YOUR TASKS:
A: Answer these questions using the text on industrial society and sexual morality:
(i) How many days a week did most rural people in pre-industrial economies work?
(ii) Before the 17th Century, how were women viewed?
(iii) In agricultural society, what was having many children a sign of?
B: Translate this sentence from the text on industrial society and sexual morality into Spanish: "It was believed that sexual repression would increase worker reliability."
C: Carry the text on industrial society and sexual morality forward from its final sentence.

SUPPLIED TEXT:
These recommendations
were translated into Victorian morality, first embraced by the
emerging middle class and later inflicted on whole populations.
It was believed that sexual repression would increase worker reliability.
In pre-industrial economies, most rural people worked three to
four days a week, at most, except during planting and harvest
times. They had plenty of time to make love and their basic ideas
about sex were positive and even orgiastic. Before the 17th Century,
for example, women were viewed as moved by torrents of uncontrollable
sexuality. As the factory system spread, their image changed to
cold and puritanical and ungiving. Country people were at first
unwilling to give the factory more time, even when they moved
into the cities.
In agricultural society,
to have many children was a sign of wealth and fertility. They
were not more mouths to feed, but more arms to help in the harvest.
In the emerging industrial society, population growth was at first
favored, but when child labor laws began to forbid the employment
of children, and employers were required by law, contract and
custom to be concerned about the welfare of their workers, children
became liabilities rather than assets. More than that, the burden
of responsibility had to be shifted to the parents. It was their
own fault that they had all these children. They should have controlled
themselves. Therefore the rich had no obligation to help the poor.
Enforcing this code,
meant suppressing all normal forms of erotic expression. Many
non-industrial societies frowned upon masturbation by adults,
homosexuality and anal and oral intercourse because they tended
to inhibit population growth. In industrial society, however,
these activities were forbidden because all energy was to be channeled
into productivity. All pleasures had to be earned and purchased.

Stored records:

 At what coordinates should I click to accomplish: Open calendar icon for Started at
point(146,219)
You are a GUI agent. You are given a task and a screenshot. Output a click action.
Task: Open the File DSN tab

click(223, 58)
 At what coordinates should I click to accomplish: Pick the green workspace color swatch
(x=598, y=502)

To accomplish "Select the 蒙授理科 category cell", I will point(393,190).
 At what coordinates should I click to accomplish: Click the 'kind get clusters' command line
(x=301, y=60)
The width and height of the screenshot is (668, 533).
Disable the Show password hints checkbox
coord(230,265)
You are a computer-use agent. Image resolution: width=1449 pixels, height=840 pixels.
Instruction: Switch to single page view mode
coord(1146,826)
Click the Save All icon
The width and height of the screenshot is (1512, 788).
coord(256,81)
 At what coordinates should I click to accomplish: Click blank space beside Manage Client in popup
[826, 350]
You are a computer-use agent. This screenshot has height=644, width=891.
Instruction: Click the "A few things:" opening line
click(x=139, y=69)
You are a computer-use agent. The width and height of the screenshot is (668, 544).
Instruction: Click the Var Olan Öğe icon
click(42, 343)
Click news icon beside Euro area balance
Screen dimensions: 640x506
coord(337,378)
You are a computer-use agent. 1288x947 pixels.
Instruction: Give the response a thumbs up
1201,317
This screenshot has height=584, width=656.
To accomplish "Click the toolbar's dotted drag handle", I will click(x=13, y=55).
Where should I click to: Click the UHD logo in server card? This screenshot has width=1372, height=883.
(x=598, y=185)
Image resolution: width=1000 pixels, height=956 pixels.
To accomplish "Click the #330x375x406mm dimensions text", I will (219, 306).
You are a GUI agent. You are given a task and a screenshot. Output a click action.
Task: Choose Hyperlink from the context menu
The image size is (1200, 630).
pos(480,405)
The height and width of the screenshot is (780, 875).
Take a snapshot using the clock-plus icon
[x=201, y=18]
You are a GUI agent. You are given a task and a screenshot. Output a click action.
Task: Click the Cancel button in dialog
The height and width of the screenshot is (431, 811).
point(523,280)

RESPONSES PER TASK:
A:
(i) Three to four days a week at most, except during planting and harvest times.
(ii) As moved by torrents of uncontrollable sexuality.
(iii) Wealth and fertility.

B: Se creía que la represión sexual aumentaría la fiabilidad de los trabajadores.

C:
The results have
been quite gruesome, but if you don't examine the social costs,
the outcome has been profitable beyond anyone's expectations at
the beginning.
Denying the breast
leads to oral fixations such as alcoholism, smoking and overeating.
Abusive toilet training is reflected in constipation, compulsive
neatness, miserliness. Keeping children in cribs and nurseries
increases anxiety. All these distortions increase consumption
as well as submissiveness to authority.
Almost all therapists
and emotional support group systems agree that forgiving your
parents is a crucial step in giving up neurotic patterns. This
becomes easier when you see them as ignorant and trusting victims
of social and economic forces beyond their ability to perceive
or comprehend. The Human Robot is a work in progress, not
a finished book, but even at its present stage of development
it is a document that may change your life for the better, as
Dr. Moloney and his books changed mine.